Binance and Franklin Templeton Launch Tokenized MMF Collateral Program
Binance and Franklin Templeton have rolled out a new institutional off-exchange collateral program that allows eligible clients to use tokenized money market fund (MMF) shares as collateral when trading on Binance. The initiative marks a further step in bridging traditional finance and digital asset markets through regulated, yield-bearing instruments.
The program enables institutional traders to pledge tokenized MMF shares issued via Franklin Templeton’s Benji technology platform, while the underlying assets remain held off-exchange in regulated custody. Their value is mirrored within Binance’s trading environment, allowing participants to access liquidity without transferring assets onto the exchange itself.
The structure addresses one of the most persistent institutional concerns in crypto markets: counterparty risk tied to on-exchange collateral. By keeping assets in segregated custody, institutions can maintain regulatory protections and capital efficiency while participating in digital markets.
What problem does off-exchange collateral actually solve?
Institutional crypto trading has long required participants to pre-fund exchange accounts with cash or stablecoins, exposing them to exchange credit risk. Even after improvements in exchange transparency, large asset managers remain cautious about concentrating assets on centralized venues.
The new program allows institutions to hold tokenized MMF shares in regulated custody while using those shares as pledged collateral for trading. Instead of transferring assets directly to Binance, their value is represented within the exchange’s margin system, separating execution from asset safekeeping.
This mirrors traditional prime brokerage and cleared derivatives models, where collateral can remain in custody while being recognized for trading exposure. In crypto, such frameworks are only beginning to gain traction as exchanges compete for institutional order flow.
Takeaway
Why tokenized money market funds are gaining traction
Money market funds have become one of the most attractive collateral assets in a higher interest rate environment, offering yield with relatively low volatility. Tokenizing MMF shares extends their utility into 24/7 digital markets, enabling them to function as programmable, blockchain-based collateral.
Franklin Templeton’s Benji platform has been at the forefront of tokenized real-world assets, focusing on bringing regulated investment products onto blockchain infrastructure. By integrating these tokenized MMF shares into Binance’s collateral framework, the firms are effectively merging traditional yield products with crypto-native trading rails.
For institutions, the appeal is clear: earn yield on underlying assets while using them to support margin requirements. In volatile crypto markets, idle collateral carries opportunity cost. Yield-bearing tokenized instruments could reduce that drag.
Takeaway
How custody partners fit into the structure
The custody and settlement infrastructure supporting the program is facilitated by Ceffu, Binance’s institutional custody partner. Assets remain off-exchange in regulated environments, with tokenized shares pledged rather than transferred.
This separation is critical from a governance perspective. Institutions increasingly require custody arrangements that meet global compliance standards, including multi-party approval schemes and audited security frameworks.
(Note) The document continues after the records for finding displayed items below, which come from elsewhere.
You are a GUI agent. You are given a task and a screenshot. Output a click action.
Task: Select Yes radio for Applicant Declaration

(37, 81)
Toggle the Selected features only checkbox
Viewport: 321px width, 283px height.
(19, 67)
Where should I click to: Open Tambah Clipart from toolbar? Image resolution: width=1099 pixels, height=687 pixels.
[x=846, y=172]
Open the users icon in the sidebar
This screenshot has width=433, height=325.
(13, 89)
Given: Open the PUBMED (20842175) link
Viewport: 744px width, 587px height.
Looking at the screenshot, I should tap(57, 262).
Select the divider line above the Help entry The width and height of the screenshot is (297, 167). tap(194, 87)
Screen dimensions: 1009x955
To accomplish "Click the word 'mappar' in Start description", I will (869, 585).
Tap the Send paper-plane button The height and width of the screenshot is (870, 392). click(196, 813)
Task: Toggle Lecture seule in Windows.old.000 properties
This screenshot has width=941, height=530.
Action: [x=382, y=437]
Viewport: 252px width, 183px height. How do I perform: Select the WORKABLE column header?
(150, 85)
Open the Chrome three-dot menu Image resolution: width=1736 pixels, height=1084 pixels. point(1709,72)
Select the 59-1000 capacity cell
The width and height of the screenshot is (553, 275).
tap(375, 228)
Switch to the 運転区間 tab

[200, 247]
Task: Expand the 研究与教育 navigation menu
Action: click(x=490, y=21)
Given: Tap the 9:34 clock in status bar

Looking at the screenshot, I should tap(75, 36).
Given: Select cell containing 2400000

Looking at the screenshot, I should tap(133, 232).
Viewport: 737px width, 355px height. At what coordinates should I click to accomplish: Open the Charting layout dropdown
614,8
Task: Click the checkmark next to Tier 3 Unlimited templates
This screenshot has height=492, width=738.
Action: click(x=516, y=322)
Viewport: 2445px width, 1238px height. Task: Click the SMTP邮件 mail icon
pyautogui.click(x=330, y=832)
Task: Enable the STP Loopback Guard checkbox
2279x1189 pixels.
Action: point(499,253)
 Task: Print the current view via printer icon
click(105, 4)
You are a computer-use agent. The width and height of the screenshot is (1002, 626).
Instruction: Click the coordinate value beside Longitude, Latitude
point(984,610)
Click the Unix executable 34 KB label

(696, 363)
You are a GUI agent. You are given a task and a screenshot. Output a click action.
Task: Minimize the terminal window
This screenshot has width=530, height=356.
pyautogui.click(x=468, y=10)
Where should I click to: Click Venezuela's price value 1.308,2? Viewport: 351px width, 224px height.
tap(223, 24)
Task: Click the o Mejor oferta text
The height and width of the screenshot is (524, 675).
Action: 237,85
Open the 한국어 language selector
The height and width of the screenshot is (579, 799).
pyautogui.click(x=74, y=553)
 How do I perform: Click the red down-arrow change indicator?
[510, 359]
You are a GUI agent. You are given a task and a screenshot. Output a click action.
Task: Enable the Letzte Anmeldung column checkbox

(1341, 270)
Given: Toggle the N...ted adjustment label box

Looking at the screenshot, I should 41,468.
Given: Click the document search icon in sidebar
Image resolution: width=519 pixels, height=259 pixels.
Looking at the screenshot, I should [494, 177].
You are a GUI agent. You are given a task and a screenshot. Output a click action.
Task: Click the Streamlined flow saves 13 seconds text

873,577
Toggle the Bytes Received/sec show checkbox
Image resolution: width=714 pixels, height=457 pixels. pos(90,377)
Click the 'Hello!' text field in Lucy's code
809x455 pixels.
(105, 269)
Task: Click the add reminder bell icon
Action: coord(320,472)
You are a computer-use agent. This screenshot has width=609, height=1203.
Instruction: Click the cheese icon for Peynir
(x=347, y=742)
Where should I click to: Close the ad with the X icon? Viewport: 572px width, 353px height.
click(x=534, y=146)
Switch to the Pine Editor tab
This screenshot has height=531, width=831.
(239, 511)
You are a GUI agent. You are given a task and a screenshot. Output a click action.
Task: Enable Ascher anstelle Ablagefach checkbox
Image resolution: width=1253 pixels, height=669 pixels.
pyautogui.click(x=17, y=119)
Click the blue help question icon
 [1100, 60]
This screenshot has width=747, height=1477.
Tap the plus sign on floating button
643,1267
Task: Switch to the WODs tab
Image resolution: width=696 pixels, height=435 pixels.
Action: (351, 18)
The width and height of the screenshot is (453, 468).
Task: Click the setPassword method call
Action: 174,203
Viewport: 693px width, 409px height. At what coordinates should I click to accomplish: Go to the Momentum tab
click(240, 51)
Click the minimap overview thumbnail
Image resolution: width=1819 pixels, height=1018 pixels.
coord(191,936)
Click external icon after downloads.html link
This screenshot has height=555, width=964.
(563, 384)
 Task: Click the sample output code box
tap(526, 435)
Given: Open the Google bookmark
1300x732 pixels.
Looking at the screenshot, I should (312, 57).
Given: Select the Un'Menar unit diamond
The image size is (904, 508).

The use of regulated custody providers strengthens the program’s institutional credibility.
The structure also reflects a modular evolution of digital market infrastructure. Instead of exchanges acting as both trading venue and custodian, roles are increasingly distributed across specialized providers—mirroring long-standing financial market architecture.
Takeaway
What this means for institutional crypto adoption
Institutional demand for crypto exposure has steadily increased, but operational and risk-management concerns have slowed deeper integration. Programs like this aim to lower those barriers by aligning digital trading infrastructure with established asset management standards.
Binance and Franklin Templeton’s collaboration builds on their earlier strategic alignment and expands the range of tokenized real-world assets available within crypto trading frameworks. The model could serve as a template for additional asset classes, including tokenized treasuries, corporate bonds, or structured products.
If adoption scales, off-exchange collateral models could reshape institutional crypto participation. Rather than funding exchanges directly, large allocators may increasingly rely on mirrored collateral frameworks that combine blockchain efficiency with regulated custody safeguards.